Most alarmingly, it is hard to not suspect that the current administration sees this regulatory scheme more as a method of gun control than of providing mental health care.  What’s more, even the most casual observer of the news will note that the default assumption of the political Left is that any objection to their political goals is prima facie evidence of mental illness.  Indeed, the Soviet Union infamously used the “diagnosis” of mental illness to banish political opposition to care facilities, very often conveniently located in Siberia.

The tragedy is, there are veterans who desperately wish to avail themselves of care through the VA, but cannot trust their own government. The very government that handed them an automatic rifle is seen as far too willing to seize their private property, and indeed, their entire financial independence. These guardians of liberty are forced to risk their own lives, to live with the possibility they may choose suicide, or surrender the very liberty for which they fought. Ironically, a civilian with repeated episodes of odd behavior has far more ability to preserve his gun rights than a veteran.

4 thoughts on “Mental Health and the 2nd Amendment”

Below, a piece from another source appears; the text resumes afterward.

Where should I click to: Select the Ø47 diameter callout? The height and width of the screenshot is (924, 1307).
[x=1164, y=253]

  1. Even though I seem to remember you not thinking so in the past, there are a significant number of VA physicians who believe it to be almost their responsibility to disarm Veterans. They are, like so many in the medical field, virulently anti-gun and more than happy to mix some ideological in with the clinical. And now, with these measures, HIPAA is thrown aside for the sake of disarming the populace. As many predicted some years ago.

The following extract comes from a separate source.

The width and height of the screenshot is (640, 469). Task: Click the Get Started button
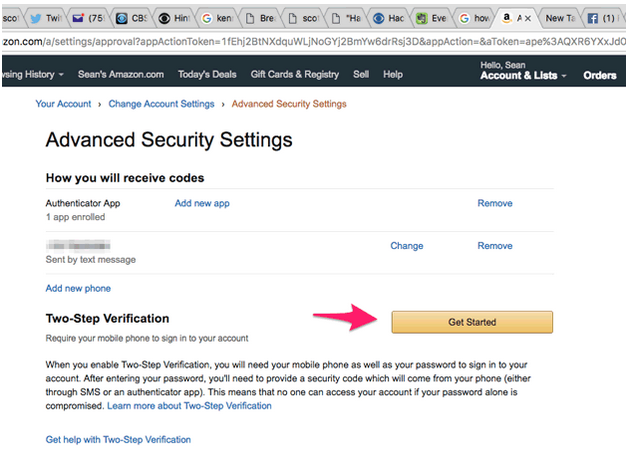(x=472, y=322)
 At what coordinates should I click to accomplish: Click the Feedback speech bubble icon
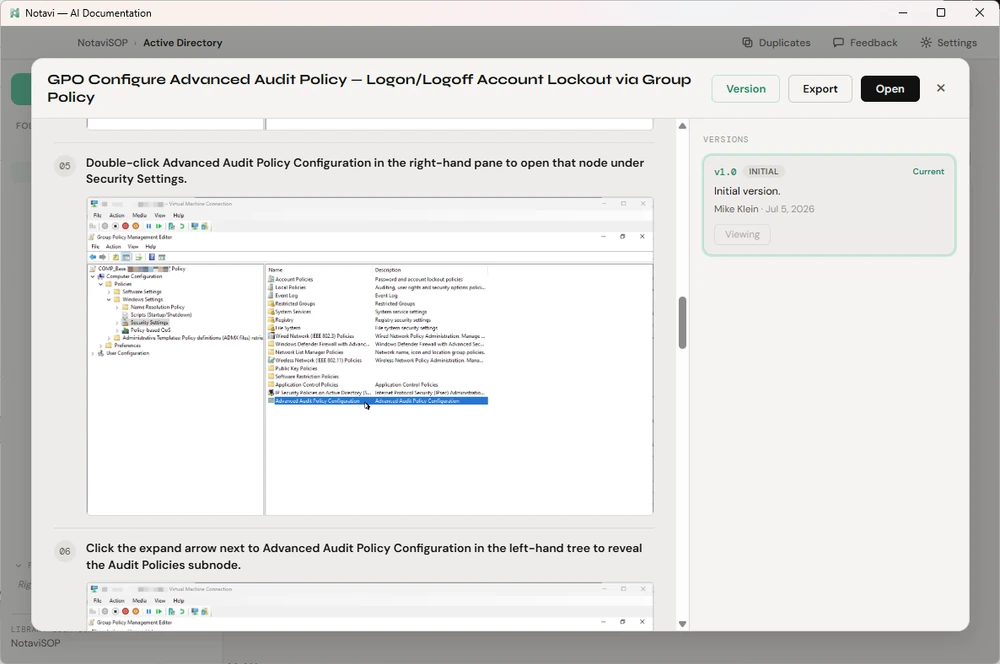[x=838, y=43]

    1. The hardest thing to say isn’t “I’m sorry.”

      It’s “I was wrong.”

      Yeah, I blew that post. I should have known a camel’s nose under the tent flap when I saw it.

  2. “Adjudicated” means the result of legal proceeding. A Shrink can not adjudicate anything. He/She can render an opinion, but they can not adjudicate anything.

    The shame is, anyone should keep their distance from a shrink unless there is no way to avoid it. I have managed to stay away from the VA except for an arthrogram on my right knee back in the 80s. What I went through then was more than enough to teach me to keep my distance.